**Activity**
Once every line below with "second" has been counted, state the total and nothing else.

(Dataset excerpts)
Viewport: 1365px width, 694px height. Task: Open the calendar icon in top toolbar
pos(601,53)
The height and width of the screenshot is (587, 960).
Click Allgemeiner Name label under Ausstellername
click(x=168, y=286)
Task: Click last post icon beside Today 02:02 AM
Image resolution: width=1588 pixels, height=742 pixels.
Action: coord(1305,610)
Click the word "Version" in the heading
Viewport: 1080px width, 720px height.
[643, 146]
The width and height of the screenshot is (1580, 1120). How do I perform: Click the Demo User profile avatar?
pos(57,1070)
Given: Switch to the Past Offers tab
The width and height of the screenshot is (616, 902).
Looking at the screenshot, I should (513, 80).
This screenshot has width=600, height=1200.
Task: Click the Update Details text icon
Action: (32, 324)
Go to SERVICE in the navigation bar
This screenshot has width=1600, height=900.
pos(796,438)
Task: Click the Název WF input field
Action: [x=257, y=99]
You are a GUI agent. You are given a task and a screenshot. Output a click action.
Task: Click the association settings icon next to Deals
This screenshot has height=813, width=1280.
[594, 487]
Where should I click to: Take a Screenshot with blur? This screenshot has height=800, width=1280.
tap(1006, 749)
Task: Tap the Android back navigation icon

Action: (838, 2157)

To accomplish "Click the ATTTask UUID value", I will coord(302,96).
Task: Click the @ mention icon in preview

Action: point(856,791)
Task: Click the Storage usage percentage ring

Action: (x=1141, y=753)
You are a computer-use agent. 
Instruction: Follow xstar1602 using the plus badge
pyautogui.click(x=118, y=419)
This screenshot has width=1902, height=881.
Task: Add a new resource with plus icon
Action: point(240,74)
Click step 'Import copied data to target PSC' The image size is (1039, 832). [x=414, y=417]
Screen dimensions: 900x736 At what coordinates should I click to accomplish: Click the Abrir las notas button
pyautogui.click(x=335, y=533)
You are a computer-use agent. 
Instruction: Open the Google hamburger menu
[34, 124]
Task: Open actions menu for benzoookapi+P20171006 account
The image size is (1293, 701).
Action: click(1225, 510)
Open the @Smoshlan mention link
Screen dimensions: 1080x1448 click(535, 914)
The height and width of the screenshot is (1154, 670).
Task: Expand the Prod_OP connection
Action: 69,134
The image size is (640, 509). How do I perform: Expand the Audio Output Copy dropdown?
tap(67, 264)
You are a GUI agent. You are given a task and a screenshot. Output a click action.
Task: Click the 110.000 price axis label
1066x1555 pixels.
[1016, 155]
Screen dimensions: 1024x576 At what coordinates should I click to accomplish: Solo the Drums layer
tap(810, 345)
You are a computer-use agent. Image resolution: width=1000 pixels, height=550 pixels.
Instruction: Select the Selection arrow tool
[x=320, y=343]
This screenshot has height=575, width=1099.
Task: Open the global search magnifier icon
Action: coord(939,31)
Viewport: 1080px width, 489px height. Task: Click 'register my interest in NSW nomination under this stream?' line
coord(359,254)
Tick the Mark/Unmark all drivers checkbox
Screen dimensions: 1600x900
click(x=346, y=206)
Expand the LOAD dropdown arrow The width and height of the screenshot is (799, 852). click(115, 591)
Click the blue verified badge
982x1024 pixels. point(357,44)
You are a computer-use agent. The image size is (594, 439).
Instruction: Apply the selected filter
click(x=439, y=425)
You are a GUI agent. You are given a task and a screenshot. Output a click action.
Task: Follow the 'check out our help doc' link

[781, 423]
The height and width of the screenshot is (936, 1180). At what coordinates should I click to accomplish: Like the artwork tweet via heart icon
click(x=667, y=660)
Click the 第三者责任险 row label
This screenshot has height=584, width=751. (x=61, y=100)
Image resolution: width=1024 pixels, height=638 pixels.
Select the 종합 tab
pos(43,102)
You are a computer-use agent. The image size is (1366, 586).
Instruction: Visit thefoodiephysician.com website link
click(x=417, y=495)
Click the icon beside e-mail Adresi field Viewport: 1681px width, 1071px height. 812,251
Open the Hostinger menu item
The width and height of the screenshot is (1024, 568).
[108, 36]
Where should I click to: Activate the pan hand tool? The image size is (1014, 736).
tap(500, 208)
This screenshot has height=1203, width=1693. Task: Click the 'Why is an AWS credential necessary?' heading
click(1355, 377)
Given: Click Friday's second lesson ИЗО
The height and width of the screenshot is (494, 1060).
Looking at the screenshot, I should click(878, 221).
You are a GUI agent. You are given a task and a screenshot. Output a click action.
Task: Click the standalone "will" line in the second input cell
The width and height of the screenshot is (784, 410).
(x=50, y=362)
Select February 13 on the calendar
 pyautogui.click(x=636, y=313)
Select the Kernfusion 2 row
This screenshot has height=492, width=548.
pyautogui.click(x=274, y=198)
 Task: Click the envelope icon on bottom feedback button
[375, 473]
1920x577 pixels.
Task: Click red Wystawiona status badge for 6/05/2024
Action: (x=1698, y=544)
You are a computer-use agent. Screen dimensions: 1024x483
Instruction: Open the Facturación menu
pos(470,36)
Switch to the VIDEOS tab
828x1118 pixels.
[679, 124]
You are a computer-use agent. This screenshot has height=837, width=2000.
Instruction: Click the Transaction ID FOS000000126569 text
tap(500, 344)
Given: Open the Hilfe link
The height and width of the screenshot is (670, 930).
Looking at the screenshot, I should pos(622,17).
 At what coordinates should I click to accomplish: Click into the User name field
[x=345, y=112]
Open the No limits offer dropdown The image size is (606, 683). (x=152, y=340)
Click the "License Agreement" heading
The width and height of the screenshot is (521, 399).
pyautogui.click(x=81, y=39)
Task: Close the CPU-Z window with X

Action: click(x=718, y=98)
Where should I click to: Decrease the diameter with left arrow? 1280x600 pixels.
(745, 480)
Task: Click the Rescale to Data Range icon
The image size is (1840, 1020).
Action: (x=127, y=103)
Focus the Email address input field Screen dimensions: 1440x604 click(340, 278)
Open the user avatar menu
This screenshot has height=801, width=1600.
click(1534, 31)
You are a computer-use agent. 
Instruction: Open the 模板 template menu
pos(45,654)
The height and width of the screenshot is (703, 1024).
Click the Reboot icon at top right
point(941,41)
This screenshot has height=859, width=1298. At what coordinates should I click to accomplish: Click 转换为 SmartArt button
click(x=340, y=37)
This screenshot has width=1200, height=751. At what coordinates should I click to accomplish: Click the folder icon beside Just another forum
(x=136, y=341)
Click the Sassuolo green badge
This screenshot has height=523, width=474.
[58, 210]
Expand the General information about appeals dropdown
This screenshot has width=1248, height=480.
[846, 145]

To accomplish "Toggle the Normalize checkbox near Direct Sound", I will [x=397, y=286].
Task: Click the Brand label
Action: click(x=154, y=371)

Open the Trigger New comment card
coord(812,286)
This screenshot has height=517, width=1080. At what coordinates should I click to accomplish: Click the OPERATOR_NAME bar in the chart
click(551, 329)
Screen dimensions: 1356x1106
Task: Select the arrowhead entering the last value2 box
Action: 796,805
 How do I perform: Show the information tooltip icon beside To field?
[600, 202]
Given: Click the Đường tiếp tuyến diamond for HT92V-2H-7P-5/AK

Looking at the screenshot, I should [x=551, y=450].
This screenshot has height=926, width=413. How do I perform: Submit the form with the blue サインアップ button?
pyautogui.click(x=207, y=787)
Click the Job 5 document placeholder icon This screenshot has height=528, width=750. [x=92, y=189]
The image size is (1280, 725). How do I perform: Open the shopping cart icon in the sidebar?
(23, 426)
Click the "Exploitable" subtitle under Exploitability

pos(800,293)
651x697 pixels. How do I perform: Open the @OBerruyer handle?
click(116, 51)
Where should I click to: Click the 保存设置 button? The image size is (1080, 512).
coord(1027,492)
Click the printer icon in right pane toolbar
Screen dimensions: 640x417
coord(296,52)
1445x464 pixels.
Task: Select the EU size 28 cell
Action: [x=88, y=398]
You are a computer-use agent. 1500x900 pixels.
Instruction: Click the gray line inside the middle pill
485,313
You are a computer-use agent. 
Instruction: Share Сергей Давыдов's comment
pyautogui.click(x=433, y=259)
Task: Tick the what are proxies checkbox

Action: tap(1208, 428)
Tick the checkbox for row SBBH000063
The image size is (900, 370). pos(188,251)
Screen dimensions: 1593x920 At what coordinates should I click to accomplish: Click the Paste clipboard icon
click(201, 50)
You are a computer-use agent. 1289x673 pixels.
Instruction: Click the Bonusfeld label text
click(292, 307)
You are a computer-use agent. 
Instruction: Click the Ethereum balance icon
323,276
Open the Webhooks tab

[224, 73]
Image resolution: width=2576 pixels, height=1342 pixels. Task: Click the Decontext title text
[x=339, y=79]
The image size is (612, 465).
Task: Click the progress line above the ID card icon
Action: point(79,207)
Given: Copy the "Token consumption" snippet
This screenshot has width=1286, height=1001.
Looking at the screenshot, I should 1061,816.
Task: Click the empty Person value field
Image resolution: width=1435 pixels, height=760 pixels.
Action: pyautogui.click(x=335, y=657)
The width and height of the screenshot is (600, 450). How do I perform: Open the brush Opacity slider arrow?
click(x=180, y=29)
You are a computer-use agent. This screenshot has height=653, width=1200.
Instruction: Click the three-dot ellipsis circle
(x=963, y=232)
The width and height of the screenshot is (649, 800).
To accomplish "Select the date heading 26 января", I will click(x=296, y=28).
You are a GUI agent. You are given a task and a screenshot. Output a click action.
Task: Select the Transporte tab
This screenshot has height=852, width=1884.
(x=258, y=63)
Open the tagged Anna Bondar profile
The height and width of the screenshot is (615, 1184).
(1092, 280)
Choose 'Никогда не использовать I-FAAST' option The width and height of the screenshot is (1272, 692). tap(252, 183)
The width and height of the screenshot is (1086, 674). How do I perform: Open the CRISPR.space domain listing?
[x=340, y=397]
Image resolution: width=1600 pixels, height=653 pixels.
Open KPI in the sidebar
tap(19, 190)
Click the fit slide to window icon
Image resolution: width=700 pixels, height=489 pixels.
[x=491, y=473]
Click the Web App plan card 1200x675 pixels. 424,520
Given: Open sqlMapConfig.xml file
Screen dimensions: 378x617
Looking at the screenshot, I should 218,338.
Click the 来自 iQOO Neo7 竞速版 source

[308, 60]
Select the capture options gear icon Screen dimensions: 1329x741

**Task output**
2